* _Exercise details_
Go through the entries below and pick out every line with "Task".

* _Stored items from a collection_
###
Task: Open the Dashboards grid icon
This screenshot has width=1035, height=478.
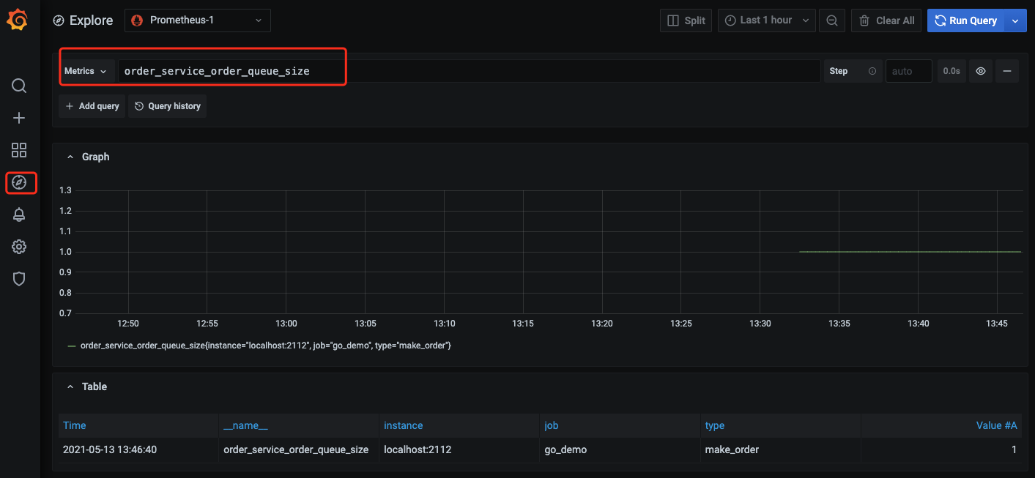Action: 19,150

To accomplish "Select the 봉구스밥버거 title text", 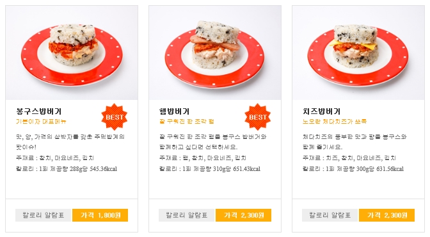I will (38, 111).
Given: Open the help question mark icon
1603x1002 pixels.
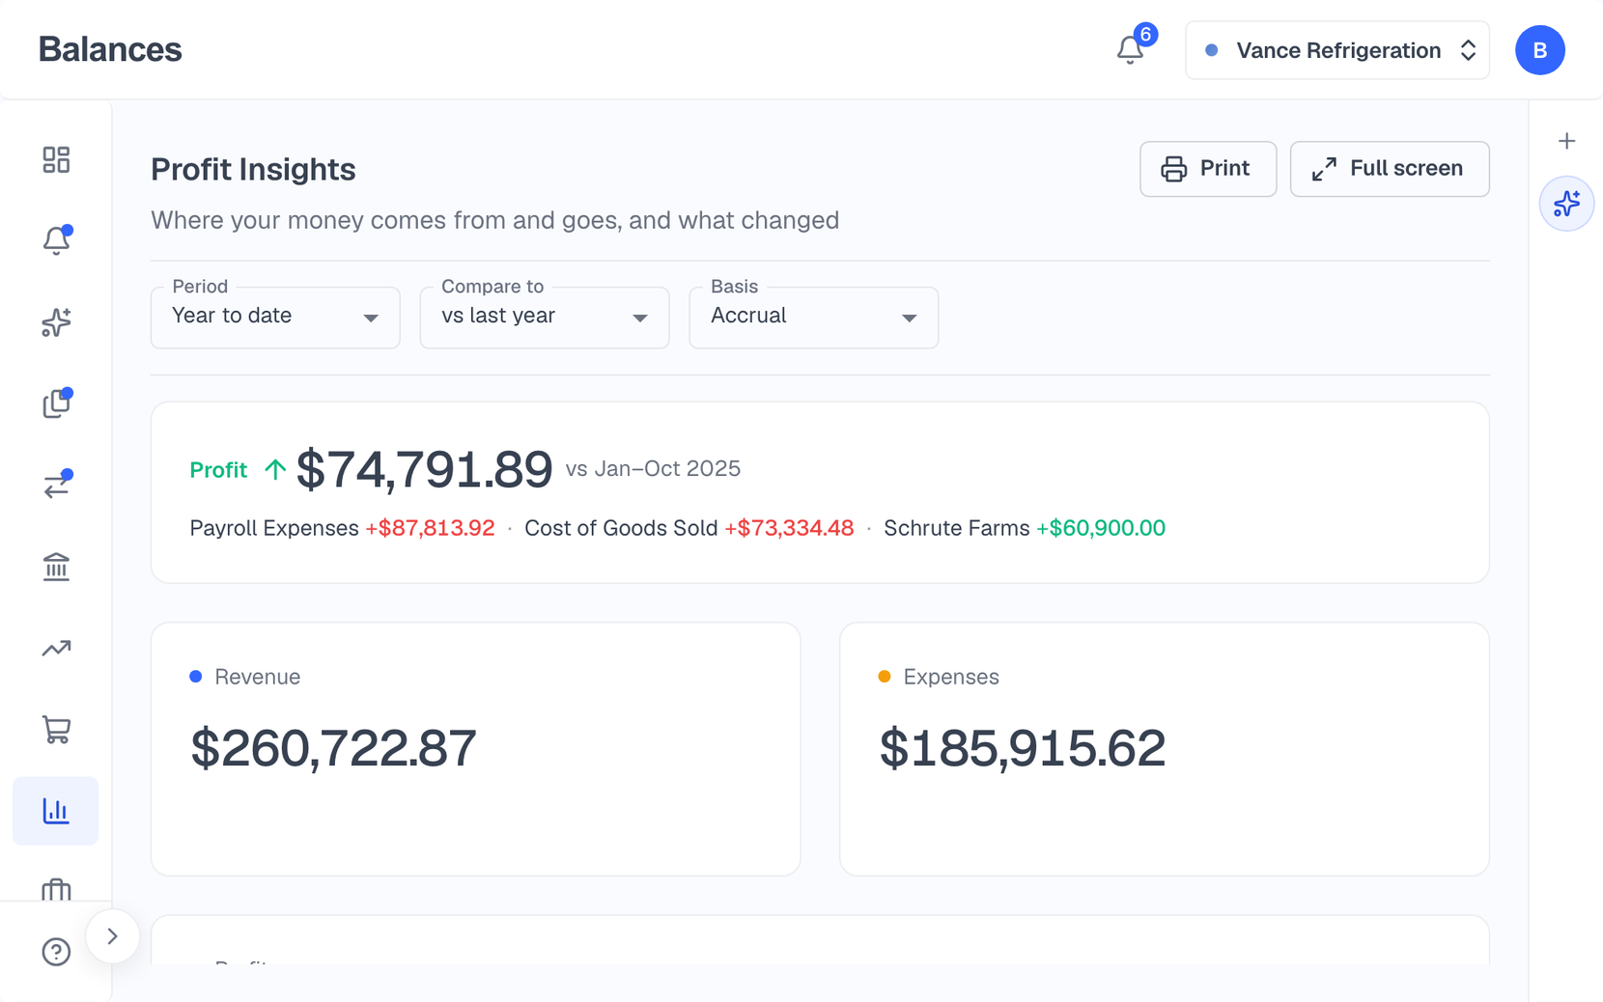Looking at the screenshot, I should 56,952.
###
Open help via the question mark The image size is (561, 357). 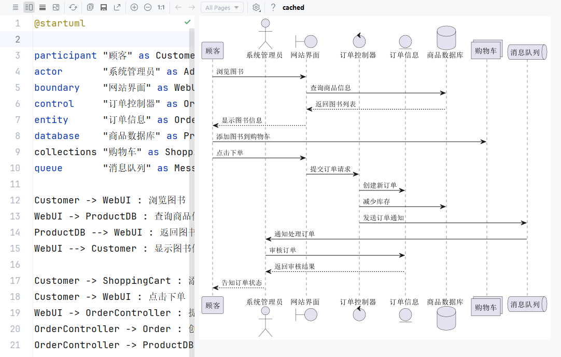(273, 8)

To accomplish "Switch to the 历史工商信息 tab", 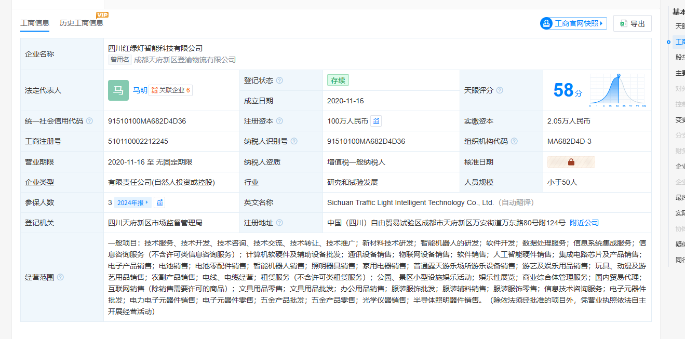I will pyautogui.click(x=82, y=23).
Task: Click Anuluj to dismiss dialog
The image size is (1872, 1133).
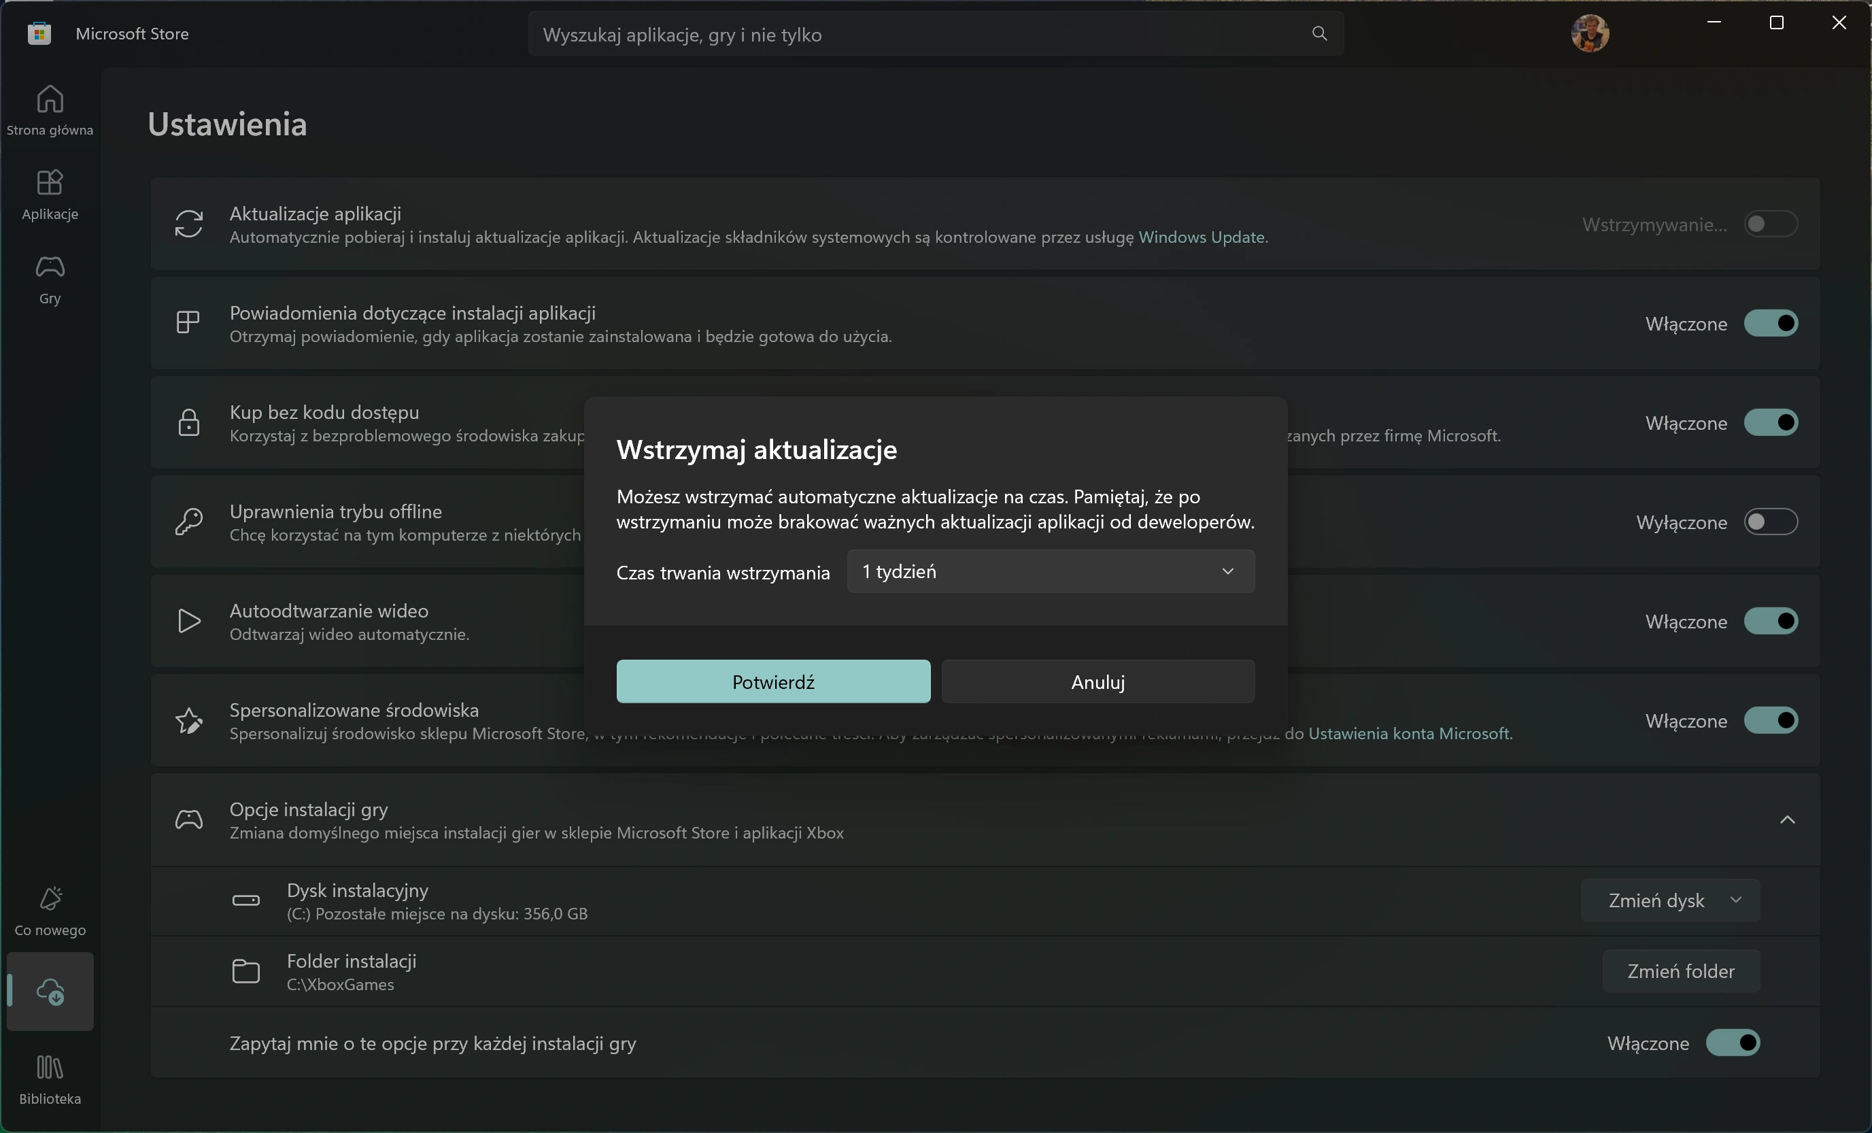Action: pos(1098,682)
###
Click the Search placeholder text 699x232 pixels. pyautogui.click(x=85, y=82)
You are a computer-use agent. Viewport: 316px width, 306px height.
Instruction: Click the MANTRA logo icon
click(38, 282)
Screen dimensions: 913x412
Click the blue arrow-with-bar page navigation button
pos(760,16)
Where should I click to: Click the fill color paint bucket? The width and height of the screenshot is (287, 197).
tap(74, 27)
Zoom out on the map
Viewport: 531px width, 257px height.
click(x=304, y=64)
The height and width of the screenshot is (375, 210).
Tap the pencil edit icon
###
* _Response for this exercise_
Task: Open the Dashboards grid icon
Task: Click Anuluj to dismiss dialog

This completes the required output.